Wikimedia budget/Hardware efficiencies

From Meta, a Wikimedia project coordination wiki

Or "how to avoid spending $One Billion Dollars$ on hardware in 2009" (projection).

I. Isolate the core of desired functionality. Scale the most important 80% of functionality, and allow the rest to lag (We already do this to an extent, by not allowing certain Specialpages queries to run.).

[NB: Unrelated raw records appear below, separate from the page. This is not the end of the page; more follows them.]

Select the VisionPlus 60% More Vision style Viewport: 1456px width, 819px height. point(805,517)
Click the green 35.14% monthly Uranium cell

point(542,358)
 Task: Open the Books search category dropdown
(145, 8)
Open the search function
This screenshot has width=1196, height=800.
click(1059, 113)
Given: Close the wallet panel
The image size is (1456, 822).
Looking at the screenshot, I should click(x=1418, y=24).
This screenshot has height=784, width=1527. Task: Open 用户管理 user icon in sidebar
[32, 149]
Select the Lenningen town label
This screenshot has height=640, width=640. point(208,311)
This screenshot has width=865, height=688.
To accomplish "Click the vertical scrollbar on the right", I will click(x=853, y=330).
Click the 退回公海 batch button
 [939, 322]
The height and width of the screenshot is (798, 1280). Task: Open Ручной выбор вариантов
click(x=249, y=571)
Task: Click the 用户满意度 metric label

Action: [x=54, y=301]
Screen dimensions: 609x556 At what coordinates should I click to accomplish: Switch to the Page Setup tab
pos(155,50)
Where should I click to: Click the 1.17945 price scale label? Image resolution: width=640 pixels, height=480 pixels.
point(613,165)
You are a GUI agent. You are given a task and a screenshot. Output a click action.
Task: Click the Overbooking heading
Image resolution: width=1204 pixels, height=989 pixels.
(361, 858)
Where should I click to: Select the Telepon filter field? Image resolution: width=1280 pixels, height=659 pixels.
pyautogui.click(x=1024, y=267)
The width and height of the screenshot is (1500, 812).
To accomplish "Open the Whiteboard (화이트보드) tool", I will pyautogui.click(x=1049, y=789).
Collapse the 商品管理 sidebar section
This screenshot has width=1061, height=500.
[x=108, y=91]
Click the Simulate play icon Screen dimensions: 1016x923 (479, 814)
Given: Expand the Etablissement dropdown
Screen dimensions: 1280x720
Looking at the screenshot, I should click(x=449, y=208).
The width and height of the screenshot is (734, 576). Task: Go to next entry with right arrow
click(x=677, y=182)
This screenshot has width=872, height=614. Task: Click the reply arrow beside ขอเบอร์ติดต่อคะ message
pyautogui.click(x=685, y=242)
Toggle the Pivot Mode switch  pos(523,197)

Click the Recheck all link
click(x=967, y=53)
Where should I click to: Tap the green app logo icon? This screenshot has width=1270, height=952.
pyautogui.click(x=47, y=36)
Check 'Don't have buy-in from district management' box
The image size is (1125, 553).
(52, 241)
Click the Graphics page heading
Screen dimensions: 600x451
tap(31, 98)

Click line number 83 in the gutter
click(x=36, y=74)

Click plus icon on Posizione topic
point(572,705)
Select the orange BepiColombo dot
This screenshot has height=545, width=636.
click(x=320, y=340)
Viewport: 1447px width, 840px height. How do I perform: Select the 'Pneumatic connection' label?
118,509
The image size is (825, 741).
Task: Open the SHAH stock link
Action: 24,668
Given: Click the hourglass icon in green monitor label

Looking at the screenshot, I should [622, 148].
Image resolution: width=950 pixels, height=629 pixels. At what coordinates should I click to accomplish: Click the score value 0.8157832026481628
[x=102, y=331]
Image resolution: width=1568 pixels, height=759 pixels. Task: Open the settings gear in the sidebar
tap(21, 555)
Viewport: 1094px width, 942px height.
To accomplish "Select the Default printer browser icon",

  • Example 1: Most visitors read but don't write. Give them blindingly-fast servers, db- and cache-optimized for serving pages. Redirect queries like "History" pages, or even less central requests like "Talk" pages, to less efficient servers.
  • Example 2: Most cycle-intensive hits come from
    1. Search requests
    2. Recent Changes
    3. Long page histories for main pages (probably ~500 pages in all)
    4. Other in-the-know users visiting various Special pages (many currently disabled)
    5. Devs running live db queries (almost never done any more) & updates
So, we can set aside a certain short period of time each day when sloth/downtime may take place, and try to cut any needed downtime for db updates into small chunks; can arrange special caching solutions for the most active page histories and special pages (requiring active effort, and a deprioritized db handle, to get an up-to-the-minute result); and can have a separate optimized search server.
  • Example 3: Certain groups of users (New pages patrol, welcoming committee, volunteer fire dept) will want frequent access to many varieties of RC, new pages, & new user registrations. Design different tools & interfaces to give them what they need without unduly taxing the db or web servers.
  • Example 4: DDOS efforts: Sometimes editing can grind to a halt thanks to a combination of vandals & bots. Set aside a separate db server for bots & anon/new accounts, so that this sloth won't affect everyone.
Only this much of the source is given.